Hey guys, first post!

So I got a brand new Dell Chromebook 11 about a month ago for college. I have a cushioned carrying case and it goes in my backpack with my notebooks and the occasional textbook I walk around campus with it, however I'm by no means rough or abusive towards it unless you count some expected every day wear and tear any laptop would be put through. So it came as a surprise last night as I was lying in bed watching youtube as I decided to reposition my laptop, the second I picked it up by the keyboard, the screen immediately turned black. I searched the internet and Dell's website for quick possible fixes (removing the battery, plugging it in, etc.). I have tried plugging it in, hard resetting, and the power button still does not do anything. The way the laptop is built I cannot reach the battery without opening it up completely (which voids my warranty) so I was hoping to see if I can't fix it or perhaps get some guidance towards getting it to turn on again. 

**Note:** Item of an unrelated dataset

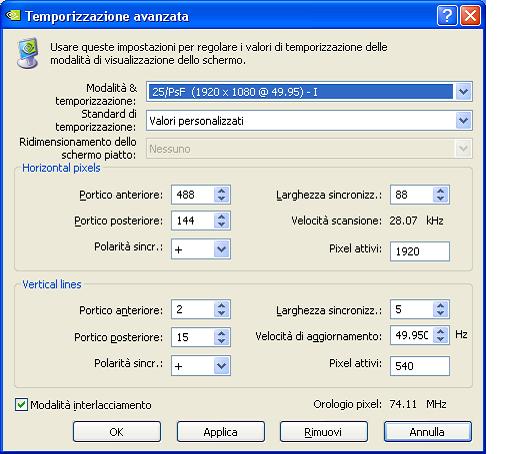This screenshot has height=454, width=512.
Task: Decrease vertical Larghezza sincronizz. value
Action: click(x=440, y=313)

There are three things I have noticed since this happened. One is that the led that used to light up when it was plugged in no longer turns on when the charger is plugged in. Two is that whenever the computer is tilted, something is obviously loose inside and rolling around. I have no idea if this has always been in the laptop, but I have never noticed it before I inspected my laptop when it shut off. It is entirely possible and likely that this was preexisting. And the third and most indicative of what is wrong is that the area around the battery gets warm (not hot) even though the computer is not turned on or plugged in. 

I figured something inside might have gotten somewhere that allowed the circuits to get some static where it was not meant to have gotten shocked but this is my amateur diagnosis, any feedback or solutions would be much appreciated. Thank you!


----------



## Masterchiefxx17 (Feb 27, 2010)

Hi and Welcome to TSF!

Since the product is brand new, I'd contact Dell for a replacement of it. If you need it quickly for school, you may try to argue that this inconvenient time is affecting you and you would like next day shipping or something similar.


----------



## sobeit (Nov 11, 2007)

best contact dell under warranty. One thing to note, it is never good to use laptops in bed unless you are using a laptop stand or something hard. Blankets and sheets will tend to form fit around the laptop covering vents causing it to overheat.


----------



## listerthis (Oct 6, 2015)

Hi Guys

First post here, My Chromebook had the very same symptoms as this.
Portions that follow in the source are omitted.